O uomini, se un giorno leggerete queste mie parole, ricordate che mi avete fatto torto; e l’infelice tragga conforto dal pensiero di aver trovato un altro infelice che, nonostante tutti gli ostacoli imposti dalla natura, ha fatto quanto era in suo potere per elevarsi al rango degli artisti nobili e degli uomini degni.


A facsimile of the Heiligenstadt Testament, 1802

The Heiligenstadt Testament is a letter written by Ludwig van Beethoven to his brothers Carl and Johann at Heiligenstadt on 6 October 1802.
It reflects his despair over his increasing deafness, even his contemplation of suicide, and his continued desire to overcome his physical and emotional ailments to complete his artistic destiny.
Beethoven kept the document among his private papers and probably never showed it to anyone.
It was discovered in March 1827, after Beethoven's death, by Anton Schindler and Stephan von Breuning, who had it published the following October.

Heiligenstadt Testament
Heiligenstadt, October 6,1802
For my brothers Carl and [Johann] Beethoven

O you men who think or say that I am malevolent, stubborn or misanthropic, how greatly do you wrong me, you do not know the secret causes of my seeming so, from childhood my heart and mind were disposed to the gentle feelings of good will, I was even ever eager to accomplish great deeds, but reflect now that for six years I have been a hopeless case, aggravated by senseless physicians, cheated year after year in the hope of improvement, finally compelled to face the prospect of a lasting malady (whose cure will take years or, perhaps, be impossible), born with an ardent and lively temperament, even susceptible to the diversions of society, I was compelled early to isolate myself, to live in loneliness, when I at times tried to forget all this, O how harshly was I repulsed by the doubly sad experience of my bad hearing, and yet it was impossible for me to say to men speak louder, shout, for I am deaf.

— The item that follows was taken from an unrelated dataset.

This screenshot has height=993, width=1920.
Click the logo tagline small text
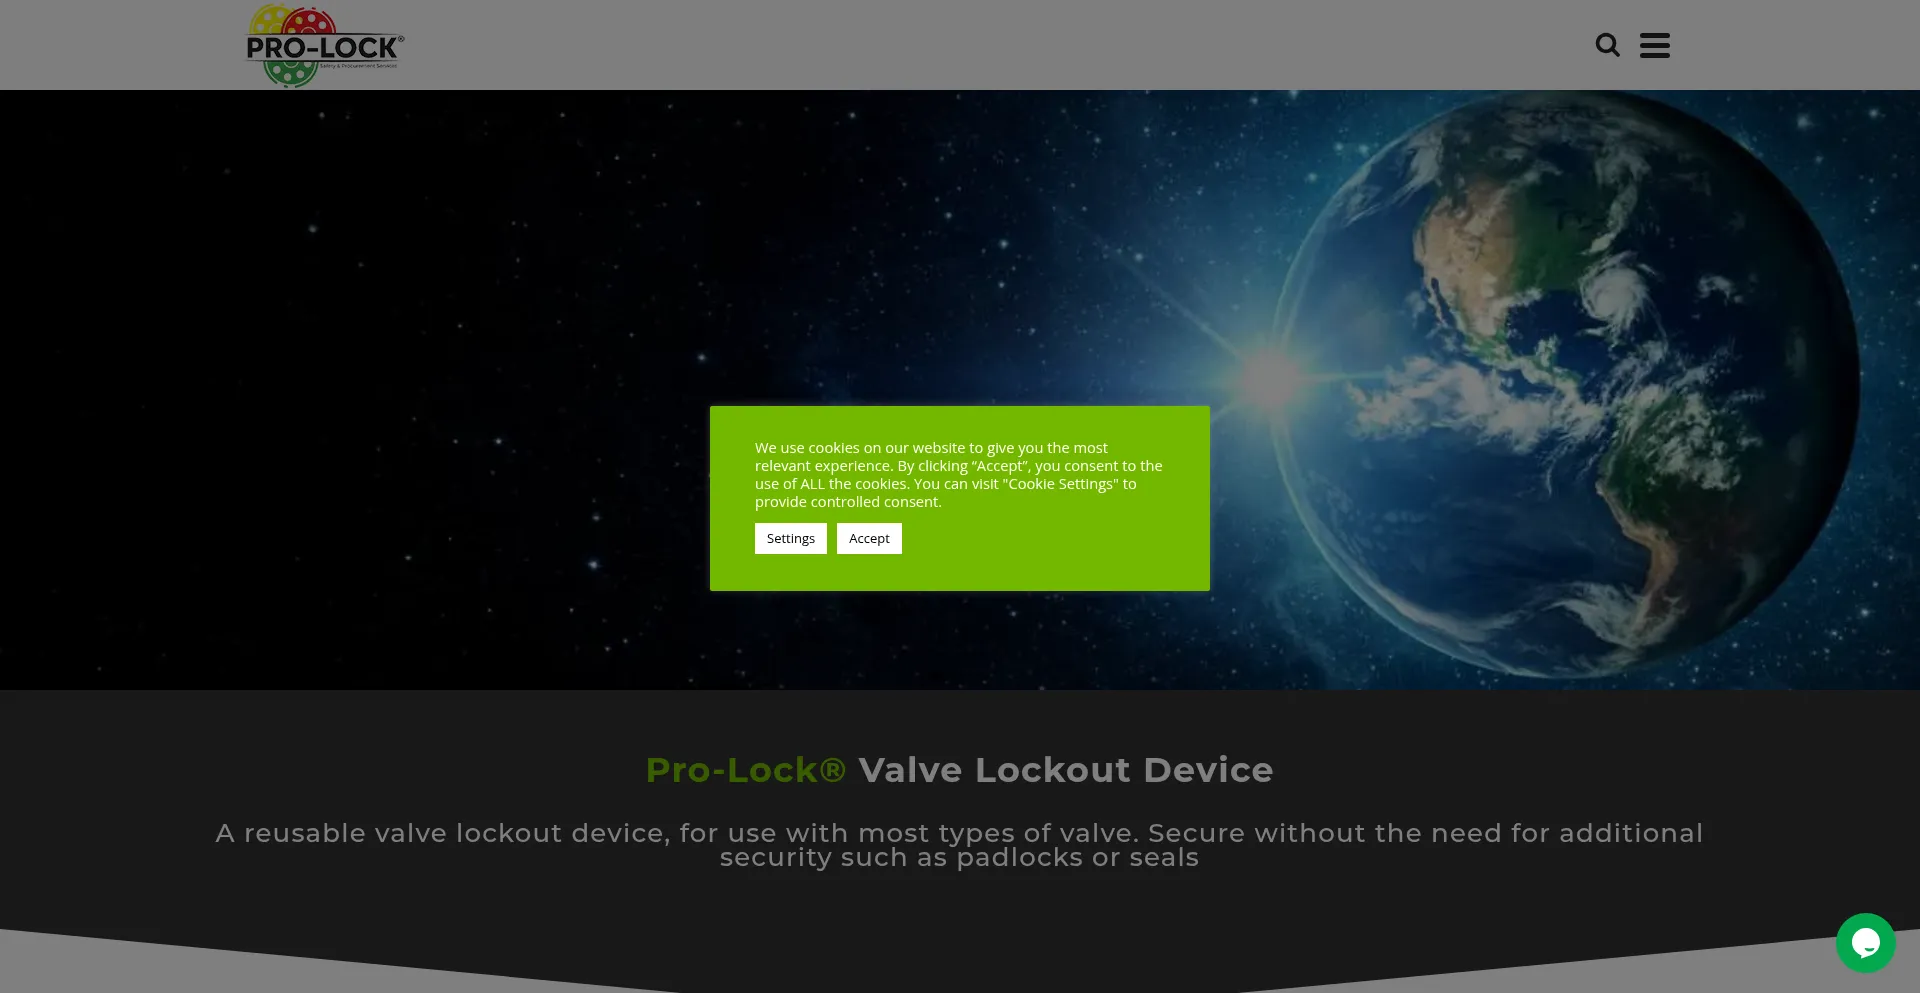coord(358,66)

Ah how could I possibly admit such an infirmity in the one sense which should have been more perfect in me than in others, a sense which I once possessed in highest perfection, a perfection such as few surely in my profession enjoy or have enjoyed.

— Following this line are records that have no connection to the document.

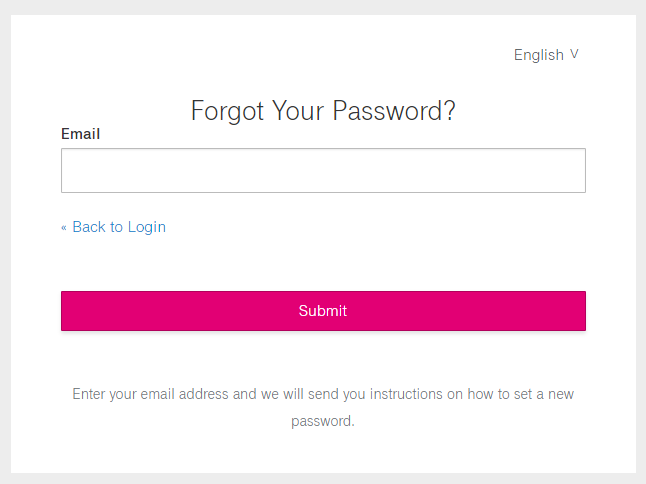The width and height of the screenshot is (646, 484).
Task: Focus the empty Email text box
Action: tap(323, 171)
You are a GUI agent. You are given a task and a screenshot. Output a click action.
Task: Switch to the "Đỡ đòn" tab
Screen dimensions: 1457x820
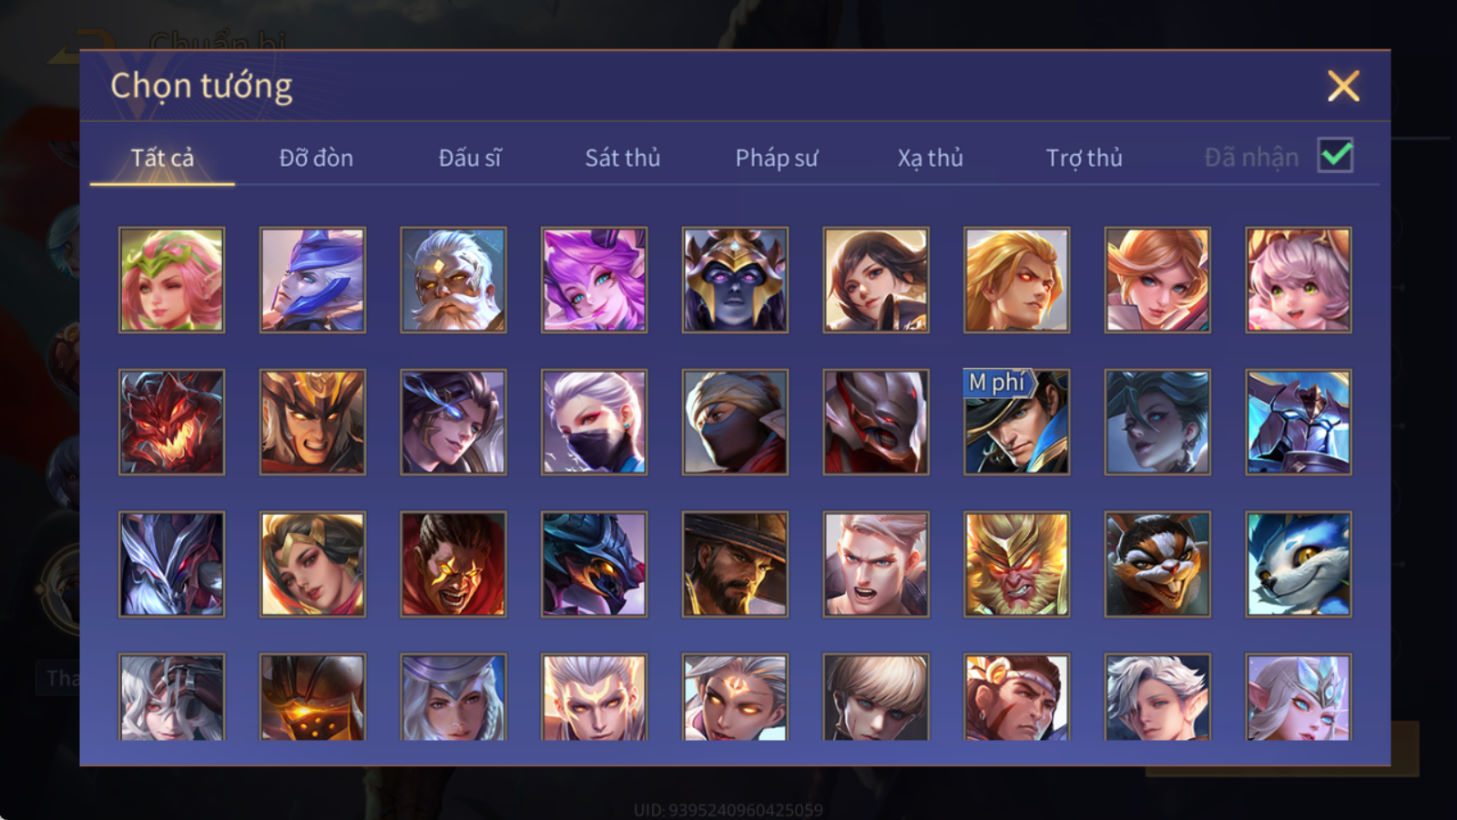[x=316, y=158]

O I cannot do it, therefore forgive me when you see me draw back when I would gladly mingle with you, my misfortune is doubly painful because it must lead to my being misunderstood, for me there can be no recreations in society of my fellows, refined intercourse, mutual exchange of thought, only just as little as the greatest needs command disposition, although I sometimes ran counter to it yielding to my inclination for society, but what a humiliation when one stood beside me and heard a flute in the distance and I heard nothing, or someone heard the shepherd singing and again I heard nothing, such incidents brought me to the verge of despair, but little more and I would have put an end to my life.

Only art it was that withheld me!

Ludovic Alleaume | Beethoven listening to a muse, 1928

Ah it seemed impossible to leave the world until I had produced all that I felt called upon me to produce, and so I endured this wretched existence - truly wretched, an excitable body which a sudden change can throw from the best into the worst state.

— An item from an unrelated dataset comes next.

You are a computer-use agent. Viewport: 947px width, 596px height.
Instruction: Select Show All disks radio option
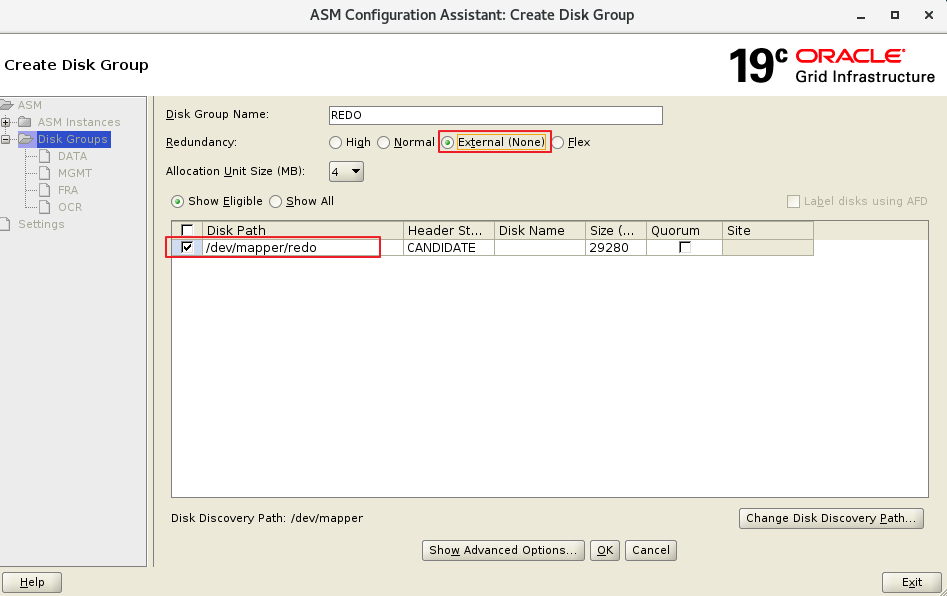click(x=276, y=201)
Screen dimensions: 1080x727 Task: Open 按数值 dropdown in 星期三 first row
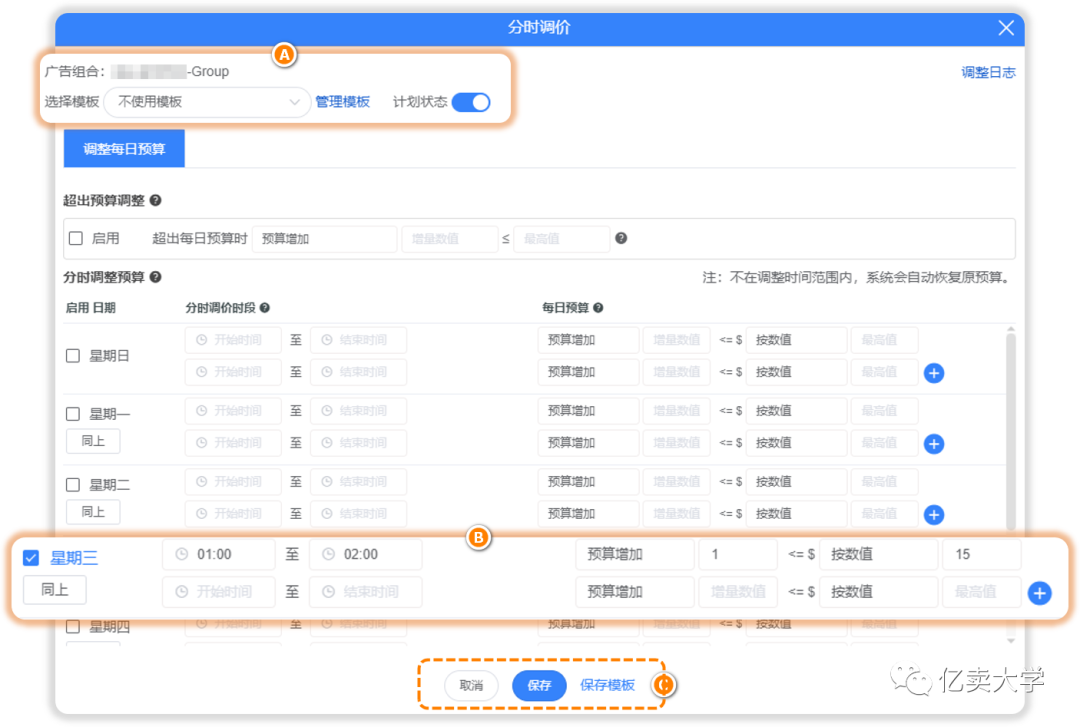pos(877,555)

Patience - it is said that I must now choose for my guide, I have done so, I hope my determination will remain firm to endure until it please the inexorable parcae to break the thread, perhaps I shall get better, perhaps not, I am prepared. Forced already in my 28th year to become a philosopher, O it is not easy, less easy for the artist than for anyone else.

Divine One thou lookest into my inmost soul, thou knowest it, thou knowest that love of man and desire to do good live therein.
O men, when some day you read these words, reflect that you did me wrong and let the unfortunate one comfort himself and find one of his kind who despite all obstacles of nature yet did all that was in his power to be accepted among worthy artists and men.